AdMob has delivered nearly 140 billion ads on mobile Web sites and applications since its inception. That has helped AdMob double its revenue this year after tripling it last year. Hamoui won’t be more specific, leaving it to analysts to estimate that AdMob’s revenue this year will range between $45 million and $60 million.
That’s less revenue than Google generates in a day. Nevertheless, AdMob’s early lead in mobile advertising could trouble antitrust regulators already concerned about Google’s growing power. The Federal Trade Commission has asked for more information about the deal — a sign that regulators want to take a closer look at how it will affect competition in the mobile-ad market, which is expected to quadruple in size during the next four years.
Only two of Google’s acquisitions have been bigger than the proposed AdMob deal. Regulators quickly approved Google’s $1.76 billion acquisition of the Internet’s top video channel, YouTube, in 2006 but took a year before signing off on the $3.2 billion purchase of another Internet ad service, DoubleClick, in 2008. (By coincidence, AdMob is headquartered across the street from where YouTube started in San Mateo, Calif.)
Google contends its AdMob acquisition won’t hurt competition. Among other things, Google points to other mobile-ad networks from rivals such as Jumptap, Mojiva and AOL and argues that mobile ads still don’t generate enough spending to be considered a distinct market.
Hamoui started AdMob out of frustration a few months after he enrolled in graduate school. He was building a phone-friendly Web site to make it easier for people to share photos with their family and friends, but he couldn’t seem to attract much traffic.

_WHAT THE EXERCISE ASKS_
List every dollar amount that appears in the text about AdMob. The lines that come after this have nothing to do with the text about AdMob.

Saved data entries:
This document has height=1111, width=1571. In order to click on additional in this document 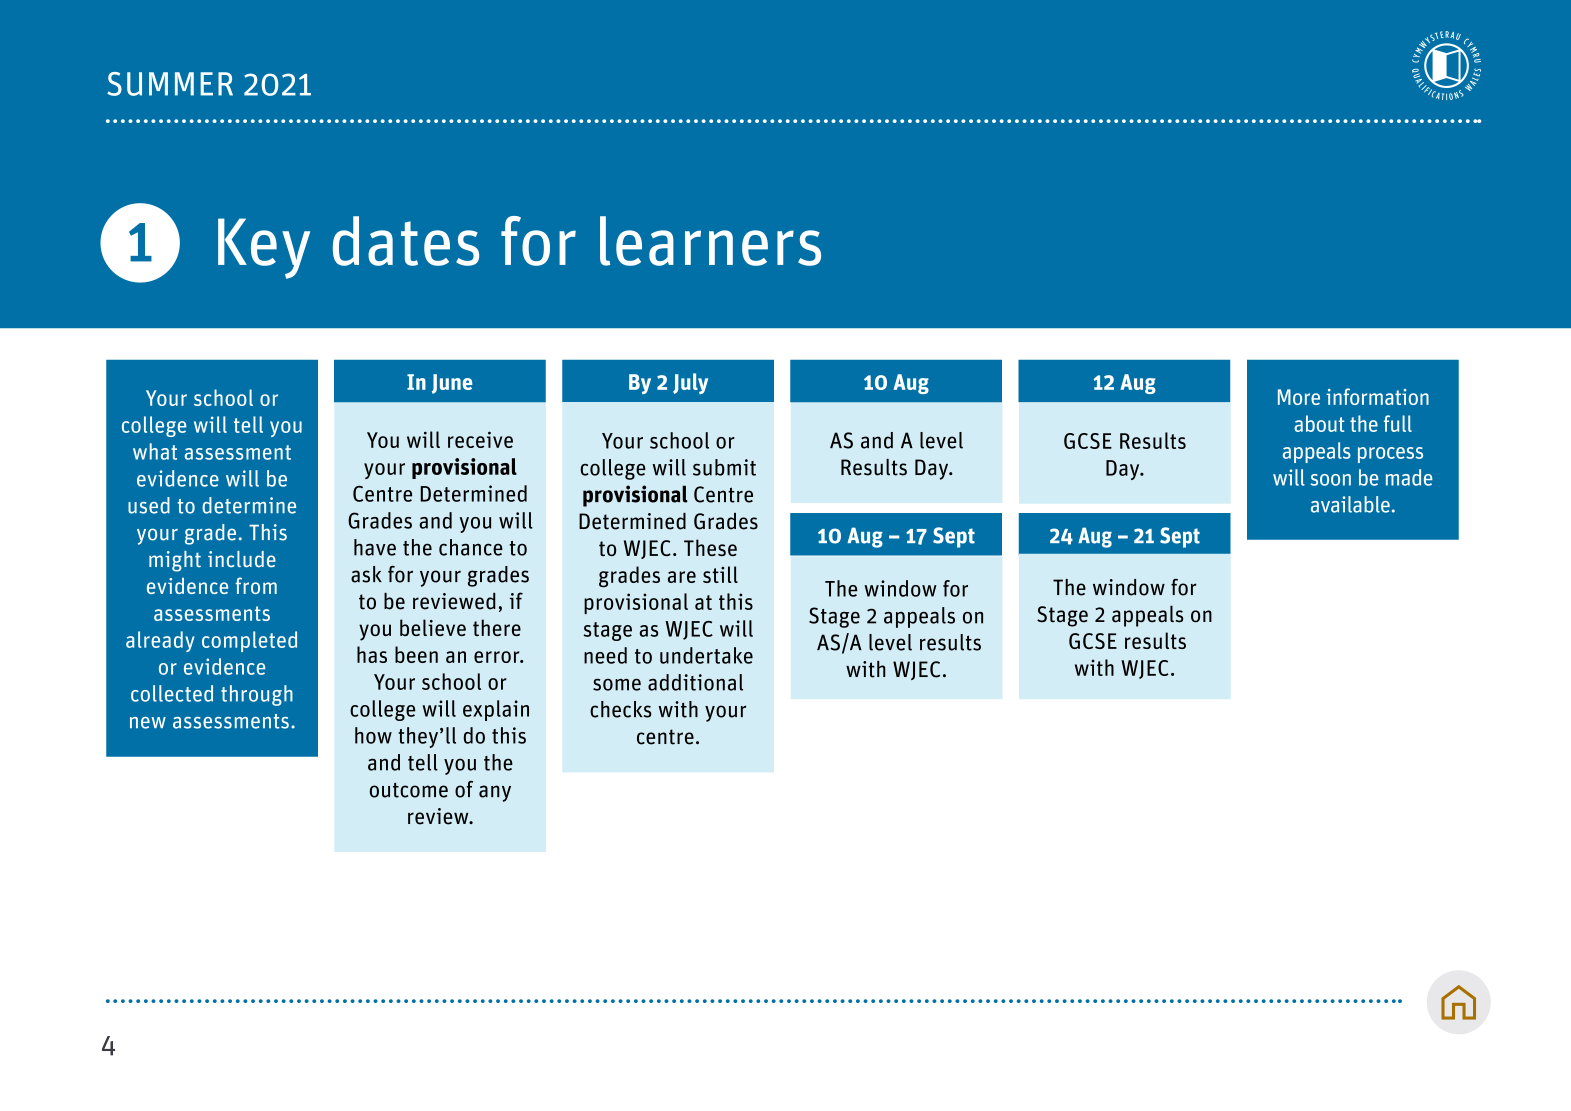, I will do `click(695, 682)`.
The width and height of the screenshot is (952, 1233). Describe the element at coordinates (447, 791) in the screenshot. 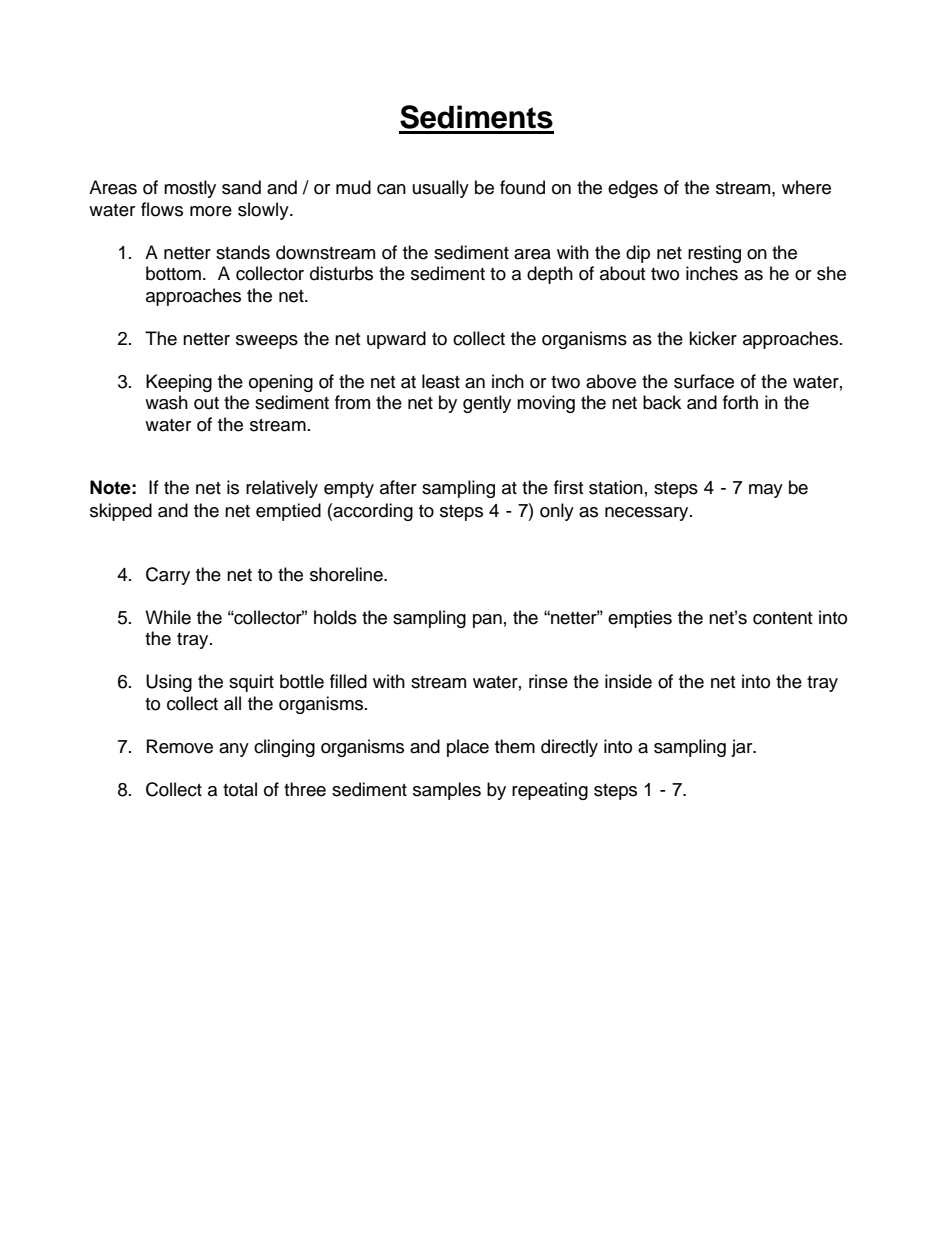

I see `samples` at that location.
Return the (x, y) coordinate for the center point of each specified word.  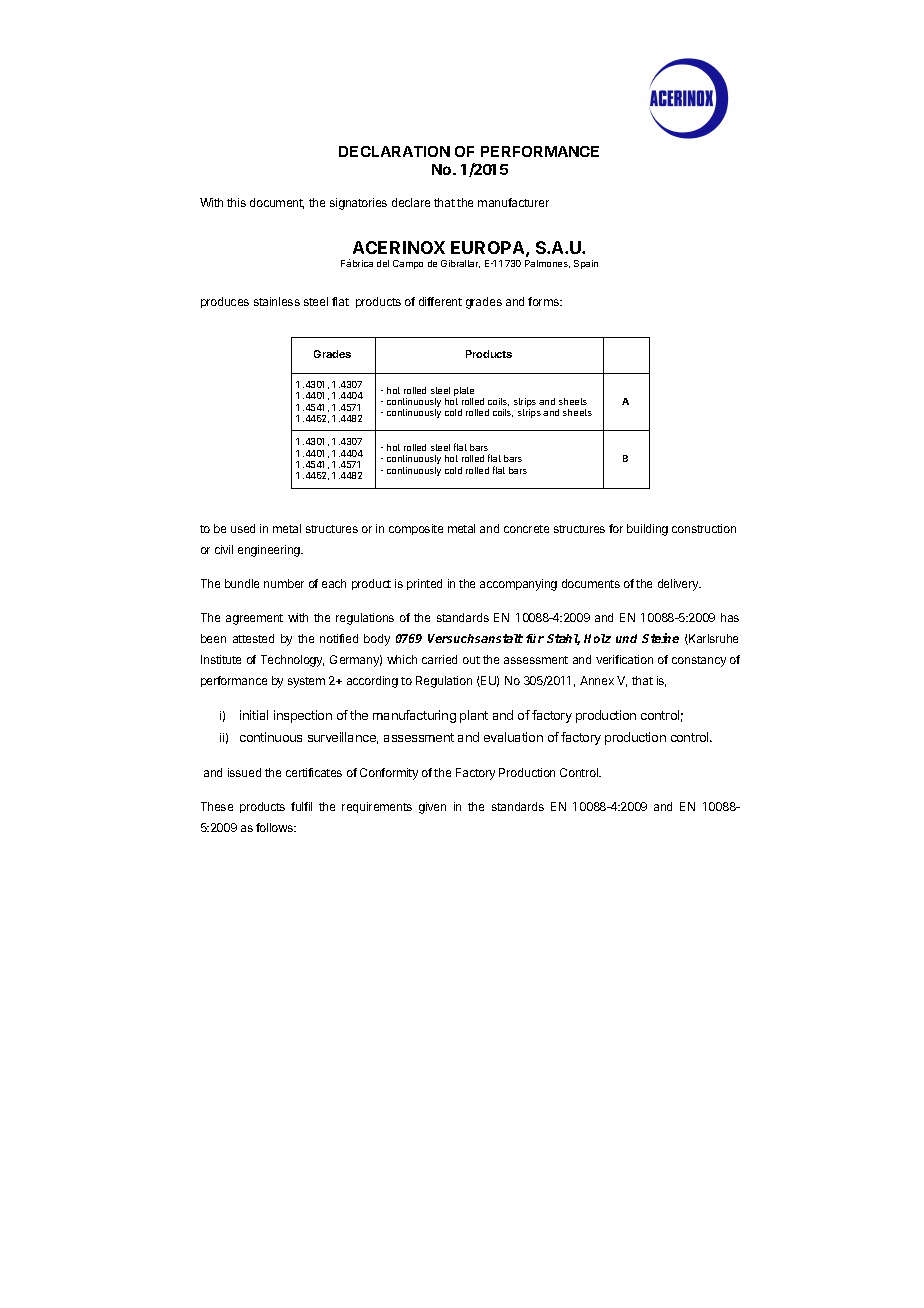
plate (464, 393)
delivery (679, 585)
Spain (586, 264)
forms (544, 301)
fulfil (301, 806)
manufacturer (513, 202)
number (284, 583)
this (236, 202)
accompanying (518, 585)
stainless (277, 301)
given (432, 808)
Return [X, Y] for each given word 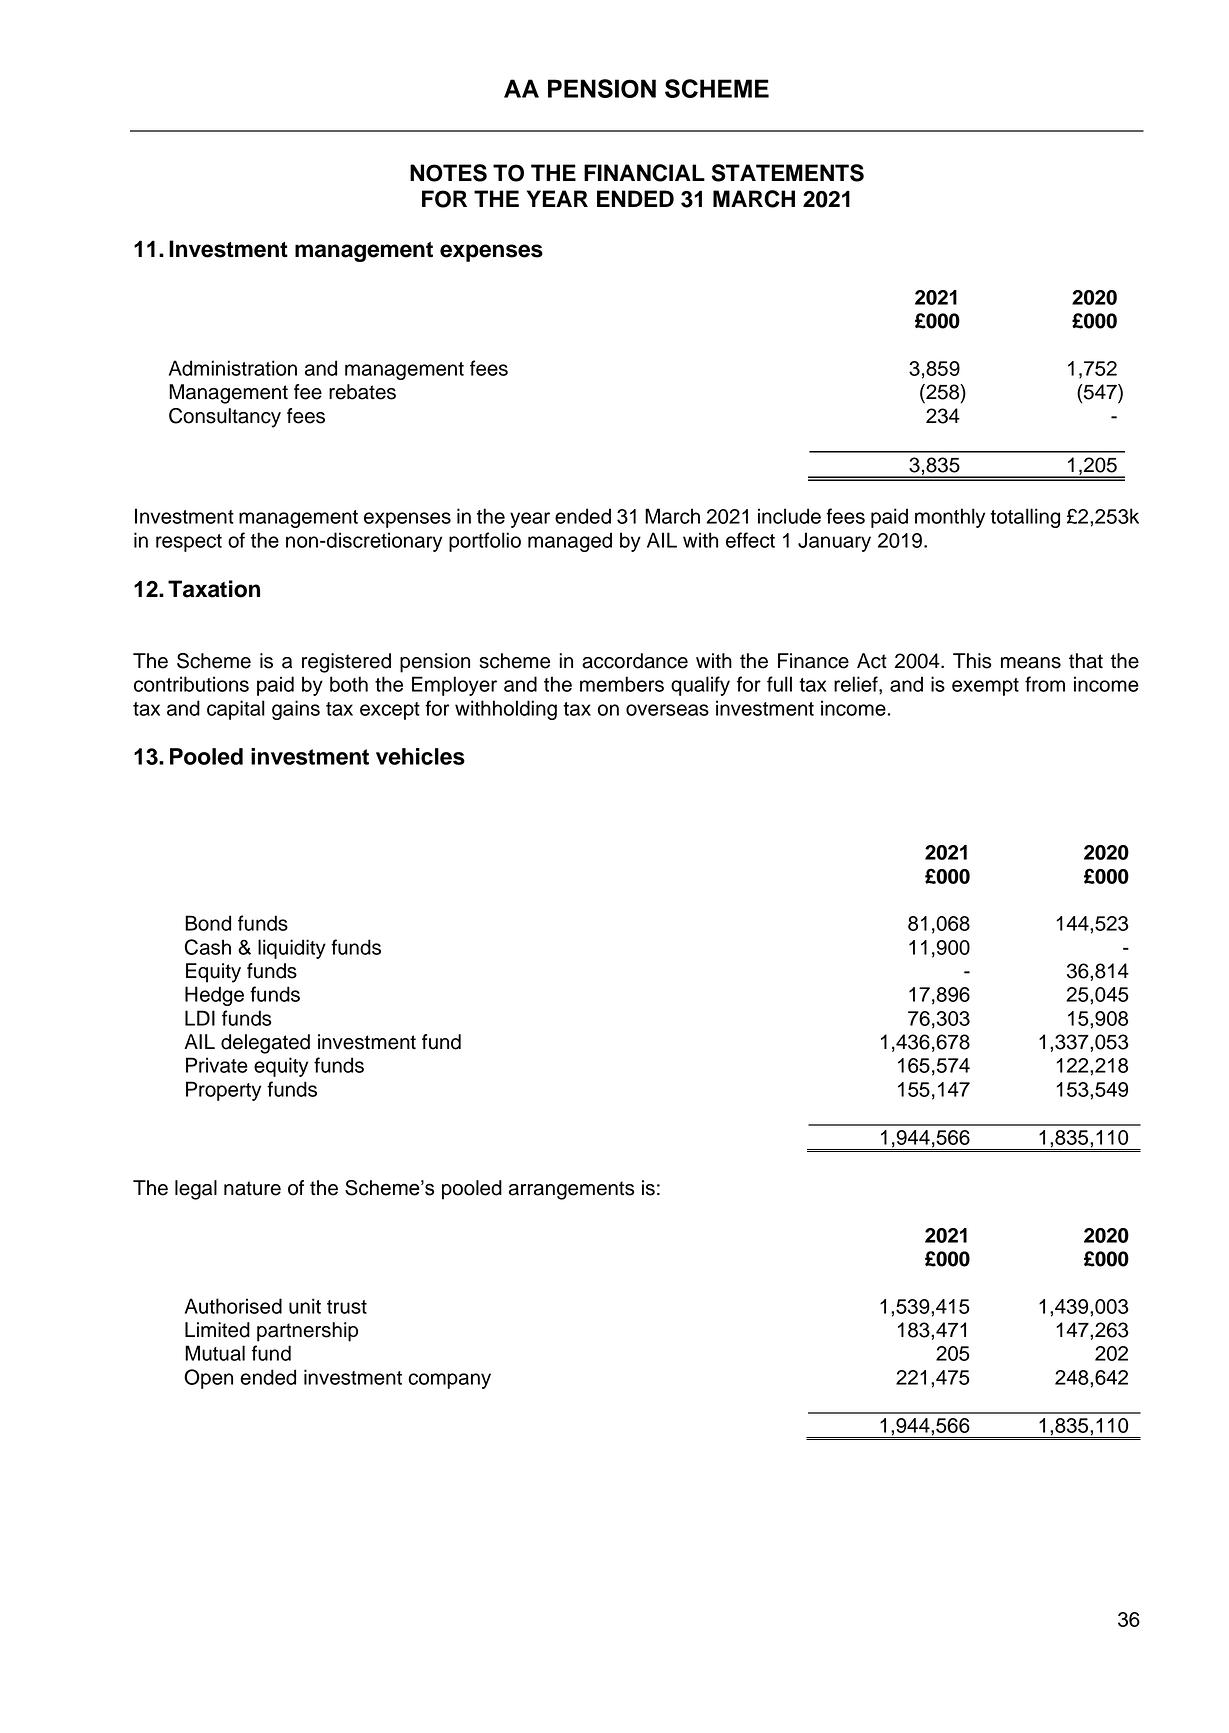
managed [570, 542]
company [449, 1381]
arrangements [571, 1190]
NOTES [448, 173]
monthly [950, 518]
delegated [265, 1044]
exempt [985, 687]
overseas [667, 710]
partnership [307, 1332]
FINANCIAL [644, 173]
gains [296, 710]
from [1045, 684]
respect [189, 543]
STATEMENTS [787, 173]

_OUTPUT FOR THIS TASK_
$45 million
$60 million
$1.76 billion
$3.2 billion